Extrait fourni ::
Chacune des variables d’AP mesurée par accéléromètre a été classée par ordre croissant de 1 à 10 pour les groupes professionnels, à l’exception du %SED qui a été classé par ordre décroissant. Un résultat composite a été généré pour chacun des groupes professionnels en additionnant les classements de trois des variables connues pour avoir de fortes associations avec les résultats de santé (pas, APMVséances et %SED) et en les harmonisant avec la méthodologie de Steeves et al. (2018)Note 13. Dans le cas d’une égalité, on a utilisé un classement d’APMVséances plus élevé. Les groupes d’activité professionnelle étaient fondés sur le résultat sommaire au premier rang, où les trois professions les mieux classées faisaient partie du groupe à « activité élevée » et les trois professions au bas du classement faisaient partie du groupe à « faible activité ». Les quatre autres professions faisaient partie du groupe à « activité moyenne ».

Les différences entre les groupes d’activité dans les variables fondées sur les données accélérométriques, les caractéristiques sociodémographiques et cliniques, et l’AP autodéclarée propre au domaine et le CS lié aux loisirs propre au type ont été évalués à l’aide de l’analyse de la variance, avec des contrastes multiples ajustés à l’aide d’une correction de Bonferroni pour les données continues et le khi carré et des contrastes pour les proportions. Les résultats pour les hommes et les femmes sont présentés séparément.

Toutes les analyses ont été pondérées à l’aide de poids de sondage des cycles combinésNote 22.Les cas pour lesquels il manquait des données pour l’accéléromètre ou les variables d’enquête examinées ont été omis des analyses respectives. Les analyses des données de l’accéléromètre reposaient sur les poids du sous-échantillon de l’accéléromètre, et les analyses de l’AP et du CS autodéclarés, ainsi que les caractéristiques sociodémographiques et cliniques étaient fondées sur les poids totaux des ménages. Dans l’analyse des cycles 3, 4 et 5 combinés, les degrés de liberté ont été établis à 33. Dans les cycles 4 et 5 combinés, les degrés de liberté étaient établis à 22. Pour tenir compte des effets du plan d’enquête, des IC de 95 % ont été estimés à l’aide de la technique bootstrap avec 500 valeurs bootstrap.

Documents de travail ::
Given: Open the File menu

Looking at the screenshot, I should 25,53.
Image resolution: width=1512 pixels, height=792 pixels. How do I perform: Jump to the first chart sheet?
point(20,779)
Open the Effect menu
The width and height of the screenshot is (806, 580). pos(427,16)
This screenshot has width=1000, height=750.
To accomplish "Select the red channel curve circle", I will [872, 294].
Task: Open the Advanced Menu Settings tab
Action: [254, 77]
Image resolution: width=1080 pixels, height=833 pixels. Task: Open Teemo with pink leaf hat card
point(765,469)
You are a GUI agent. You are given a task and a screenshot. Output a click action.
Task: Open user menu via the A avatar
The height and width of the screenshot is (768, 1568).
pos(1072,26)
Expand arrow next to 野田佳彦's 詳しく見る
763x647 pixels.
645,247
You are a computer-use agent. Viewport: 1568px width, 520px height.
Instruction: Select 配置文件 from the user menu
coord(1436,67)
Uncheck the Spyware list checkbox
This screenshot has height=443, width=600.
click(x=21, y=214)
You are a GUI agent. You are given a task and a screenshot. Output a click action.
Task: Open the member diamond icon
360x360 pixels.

Consigne ::
Répondez à ces questions à partir de l'extrait sur la méthode d'analyse :
1. Combien de professions faisaient partie du groupe à « activité moyenne » ?
2. Quelle correction a servi à ajuster les contrastes multiples pour les données continues ?
3. Avec combien de valeurs bootstrap les IC de 95 % ont-ils été estimés ?
Appuyez-vous seulement sur l'extrait pour répondre.

Réponse ::
1. Quatre professions.
2. Une correction de Bonferroni.
3. Avec 500 valeurs bootstrap.